··· Page excerpt ···

The US accounted for the entire net increase in oil output over the past three years - excluding Opec members and former Soviet states - as its large shale reserves begin to reshape the global energy market.
The US increased daily production of crude oil and other liquid hydrocarbons by 1.1m barrels from 2008-2011, while other non-Opec countries lost a net 200,000 b/d, according to the new BP statistical review - a standard industry reference - published on Wednesday.
Opec ministers are meeting in Vienna on Wednesday to set the oil group’s production limits, amid disagreements over how to respond to the 22 per cent fall in the price of crude since March.
The surge in US oil production and increased output by Opec members such as Saudi Arabia and Libya have added to the downward pressure on prices, which have also been held down by projections of weaker demand in Europe and China.
The US remains the world’s largest oil importer, but the proportion of its oil demand met by imports has fallen from 60 per cent in 2005 to 45 per cent last year. Though production is rising strongly, it is still a long way below its 1971 peak.
Edward Morse, head of commodities research for Citi, said: “Imports of light sweet crude into the US are dropping rapidly. West African exporters, faced by those disappearing markets and the problems in Europe, are having to seek out Asian markets.”
Advances in the techniques of horizontal drilling and hydraulic fracturing, first applied to shale gas reserves, are now making it possible to develop US oilfields in shale and similar rocks that were not previously commercially viable.
The result has been a dramatic increase in production. North Dakota, the heart of the new oil rush, this year overtook Alaska and California to have the second-highest oil output in the US, behind Texas.

··· Items ···

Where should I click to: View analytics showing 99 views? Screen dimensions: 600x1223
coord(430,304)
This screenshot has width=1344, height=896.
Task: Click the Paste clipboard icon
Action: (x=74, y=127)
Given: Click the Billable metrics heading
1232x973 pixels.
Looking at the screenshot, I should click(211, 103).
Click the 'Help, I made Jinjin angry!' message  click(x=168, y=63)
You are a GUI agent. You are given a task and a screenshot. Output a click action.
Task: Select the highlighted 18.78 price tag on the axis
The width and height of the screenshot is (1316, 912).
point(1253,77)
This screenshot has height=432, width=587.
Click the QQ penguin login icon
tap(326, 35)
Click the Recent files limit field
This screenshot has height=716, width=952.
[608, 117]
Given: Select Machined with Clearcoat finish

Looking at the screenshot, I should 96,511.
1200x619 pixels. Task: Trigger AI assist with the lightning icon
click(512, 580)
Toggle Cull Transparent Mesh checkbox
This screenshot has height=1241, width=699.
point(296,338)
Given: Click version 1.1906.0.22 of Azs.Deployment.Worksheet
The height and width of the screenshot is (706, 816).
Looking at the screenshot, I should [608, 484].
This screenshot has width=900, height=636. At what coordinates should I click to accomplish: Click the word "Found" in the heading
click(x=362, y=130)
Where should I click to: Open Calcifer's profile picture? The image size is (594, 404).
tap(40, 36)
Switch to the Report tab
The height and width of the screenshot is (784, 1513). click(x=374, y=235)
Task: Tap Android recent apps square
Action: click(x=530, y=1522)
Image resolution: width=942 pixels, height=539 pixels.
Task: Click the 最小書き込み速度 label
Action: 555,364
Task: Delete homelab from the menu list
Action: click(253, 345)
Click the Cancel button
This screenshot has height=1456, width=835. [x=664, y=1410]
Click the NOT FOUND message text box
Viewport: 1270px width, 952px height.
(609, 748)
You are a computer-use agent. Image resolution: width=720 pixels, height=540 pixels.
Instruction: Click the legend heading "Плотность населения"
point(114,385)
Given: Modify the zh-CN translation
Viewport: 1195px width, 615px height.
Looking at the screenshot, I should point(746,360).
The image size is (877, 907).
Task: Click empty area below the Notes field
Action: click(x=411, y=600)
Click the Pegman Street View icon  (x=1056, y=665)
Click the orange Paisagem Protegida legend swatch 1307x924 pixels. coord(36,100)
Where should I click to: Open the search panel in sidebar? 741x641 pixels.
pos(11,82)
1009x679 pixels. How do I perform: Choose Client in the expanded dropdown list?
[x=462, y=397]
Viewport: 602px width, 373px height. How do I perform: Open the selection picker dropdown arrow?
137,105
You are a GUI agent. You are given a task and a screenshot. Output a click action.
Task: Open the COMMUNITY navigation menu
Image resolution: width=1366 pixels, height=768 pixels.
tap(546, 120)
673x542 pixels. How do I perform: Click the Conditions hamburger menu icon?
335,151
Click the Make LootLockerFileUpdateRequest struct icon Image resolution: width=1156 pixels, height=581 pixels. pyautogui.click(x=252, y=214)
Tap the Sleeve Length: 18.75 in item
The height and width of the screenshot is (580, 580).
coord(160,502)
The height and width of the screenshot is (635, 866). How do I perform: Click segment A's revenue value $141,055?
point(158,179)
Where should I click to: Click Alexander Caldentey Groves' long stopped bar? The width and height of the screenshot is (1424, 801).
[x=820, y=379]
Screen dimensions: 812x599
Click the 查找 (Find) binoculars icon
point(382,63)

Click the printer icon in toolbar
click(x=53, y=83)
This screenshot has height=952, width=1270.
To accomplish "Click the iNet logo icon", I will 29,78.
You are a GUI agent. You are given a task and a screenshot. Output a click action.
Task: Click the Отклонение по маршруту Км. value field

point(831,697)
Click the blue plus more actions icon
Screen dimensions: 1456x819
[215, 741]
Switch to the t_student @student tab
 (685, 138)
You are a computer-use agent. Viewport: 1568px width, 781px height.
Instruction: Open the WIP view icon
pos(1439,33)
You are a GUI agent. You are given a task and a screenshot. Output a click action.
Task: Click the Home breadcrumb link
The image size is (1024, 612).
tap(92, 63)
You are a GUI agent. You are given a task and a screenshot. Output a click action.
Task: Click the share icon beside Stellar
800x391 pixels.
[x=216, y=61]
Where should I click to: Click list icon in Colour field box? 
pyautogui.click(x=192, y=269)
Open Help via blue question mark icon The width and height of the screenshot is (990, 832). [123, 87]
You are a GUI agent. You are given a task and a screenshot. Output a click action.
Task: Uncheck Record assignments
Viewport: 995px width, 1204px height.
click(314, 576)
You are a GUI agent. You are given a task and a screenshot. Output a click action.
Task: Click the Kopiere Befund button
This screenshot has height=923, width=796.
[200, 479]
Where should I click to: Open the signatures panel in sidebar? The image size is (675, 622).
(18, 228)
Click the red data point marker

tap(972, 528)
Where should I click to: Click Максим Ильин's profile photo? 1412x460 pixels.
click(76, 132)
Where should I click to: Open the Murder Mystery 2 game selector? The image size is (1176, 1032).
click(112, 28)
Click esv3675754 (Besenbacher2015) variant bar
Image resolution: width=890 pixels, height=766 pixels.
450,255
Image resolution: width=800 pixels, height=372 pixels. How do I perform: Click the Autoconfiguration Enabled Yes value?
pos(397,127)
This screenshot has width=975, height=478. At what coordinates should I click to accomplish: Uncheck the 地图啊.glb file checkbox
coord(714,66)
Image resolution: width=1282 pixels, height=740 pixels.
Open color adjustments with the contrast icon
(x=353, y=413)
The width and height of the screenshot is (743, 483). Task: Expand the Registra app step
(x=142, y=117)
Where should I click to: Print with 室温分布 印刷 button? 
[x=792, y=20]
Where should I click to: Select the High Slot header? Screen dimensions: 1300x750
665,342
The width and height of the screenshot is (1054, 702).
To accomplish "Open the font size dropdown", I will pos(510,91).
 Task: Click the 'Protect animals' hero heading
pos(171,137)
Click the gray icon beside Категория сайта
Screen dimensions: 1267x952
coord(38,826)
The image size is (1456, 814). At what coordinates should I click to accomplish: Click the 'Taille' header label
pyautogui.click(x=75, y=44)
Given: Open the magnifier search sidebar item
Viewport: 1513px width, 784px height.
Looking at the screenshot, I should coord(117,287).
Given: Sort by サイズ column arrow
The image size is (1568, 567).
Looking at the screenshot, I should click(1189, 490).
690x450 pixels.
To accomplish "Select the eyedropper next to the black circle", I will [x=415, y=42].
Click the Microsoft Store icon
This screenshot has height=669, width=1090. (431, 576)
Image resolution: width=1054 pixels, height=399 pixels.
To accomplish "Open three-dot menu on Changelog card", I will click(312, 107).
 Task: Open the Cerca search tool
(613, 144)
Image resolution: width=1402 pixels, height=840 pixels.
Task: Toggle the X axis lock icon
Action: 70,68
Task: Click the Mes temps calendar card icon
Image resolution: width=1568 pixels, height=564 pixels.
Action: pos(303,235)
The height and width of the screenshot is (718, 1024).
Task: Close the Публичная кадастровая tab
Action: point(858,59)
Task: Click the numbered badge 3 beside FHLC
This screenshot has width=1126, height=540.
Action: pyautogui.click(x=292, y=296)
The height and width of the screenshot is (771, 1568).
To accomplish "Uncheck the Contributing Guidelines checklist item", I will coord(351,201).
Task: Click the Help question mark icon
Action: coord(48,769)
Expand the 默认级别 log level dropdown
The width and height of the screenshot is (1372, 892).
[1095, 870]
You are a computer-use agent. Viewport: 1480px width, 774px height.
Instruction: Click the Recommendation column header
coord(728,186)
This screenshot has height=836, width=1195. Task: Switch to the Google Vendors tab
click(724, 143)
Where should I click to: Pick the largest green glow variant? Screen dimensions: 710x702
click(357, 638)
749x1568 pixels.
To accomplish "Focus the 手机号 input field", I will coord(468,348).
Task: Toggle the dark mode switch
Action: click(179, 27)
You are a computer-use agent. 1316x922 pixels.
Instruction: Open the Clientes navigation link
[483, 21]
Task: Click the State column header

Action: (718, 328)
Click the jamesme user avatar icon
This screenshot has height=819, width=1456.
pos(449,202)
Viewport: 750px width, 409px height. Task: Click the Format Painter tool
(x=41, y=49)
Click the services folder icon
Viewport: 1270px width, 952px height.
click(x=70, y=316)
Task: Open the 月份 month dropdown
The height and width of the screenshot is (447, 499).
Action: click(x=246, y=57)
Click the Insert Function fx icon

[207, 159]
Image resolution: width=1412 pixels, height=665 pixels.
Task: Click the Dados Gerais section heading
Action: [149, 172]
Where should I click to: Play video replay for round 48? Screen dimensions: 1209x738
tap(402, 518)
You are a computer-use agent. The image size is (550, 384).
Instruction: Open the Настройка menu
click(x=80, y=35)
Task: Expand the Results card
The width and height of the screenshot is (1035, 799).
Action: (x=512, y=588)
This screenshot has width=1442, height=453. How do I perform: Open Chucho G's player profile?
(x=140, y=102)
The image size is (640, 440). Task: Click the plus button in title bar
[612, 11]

···

## Parts of the exercise
1: In the article on US oil production, by how much did US daily output of crude oil and other liquid hydrocarbons increase from 2008 to 2011?
2: Write the next part of the article on US oil production, picking up after its final sentence.
These items bear no relation to the article on US oil production.

## Results for each task
1: By 1.1m barrels a day.

2:
US production is continuing to race ahead this year, rising 700,000 b/d from 2011 levels according to new figures from the International Energy Agency, the rich countries’ oil watchdog.
The rise in American oil supplies was the shadow that fell over every discussion at Opec headquarters in Vienna on Wednesday.
The prospect of sustained growth in US oil output, along with a few other non-Opec countries such as Canada and Brazil, is increasing the chance that the group’s influence over the price could be undermined.
In Vienna, Ryan Lance, chief executive of ConocoPhillips, the third-largest US oil group by production, set out a scenario of a global shale-oil revolution to chill the blood of the watching Opec ministers.
The US was seeing its first meaningful growth in oil production for 20 years, he said, and Conoco expects US shale liquids production to grow 150 per cent by 2020. “Thanks to both shale and the Canadian oil sands, North America could become self-sufficient in oil ... by 2025, and even a net exporter,” he said.
In a gesture to Ali Naimi, Saudi Arabia’s oil minister who was chairing the session, Lance added that no one expected a level of US exports close to the kingdom’s 8m barrels a day.
However, he added, there was also potential to produce shale worldwide. Conoco and many other companies were pursuing shale opportunities in countries including Canada, Australia and Poland.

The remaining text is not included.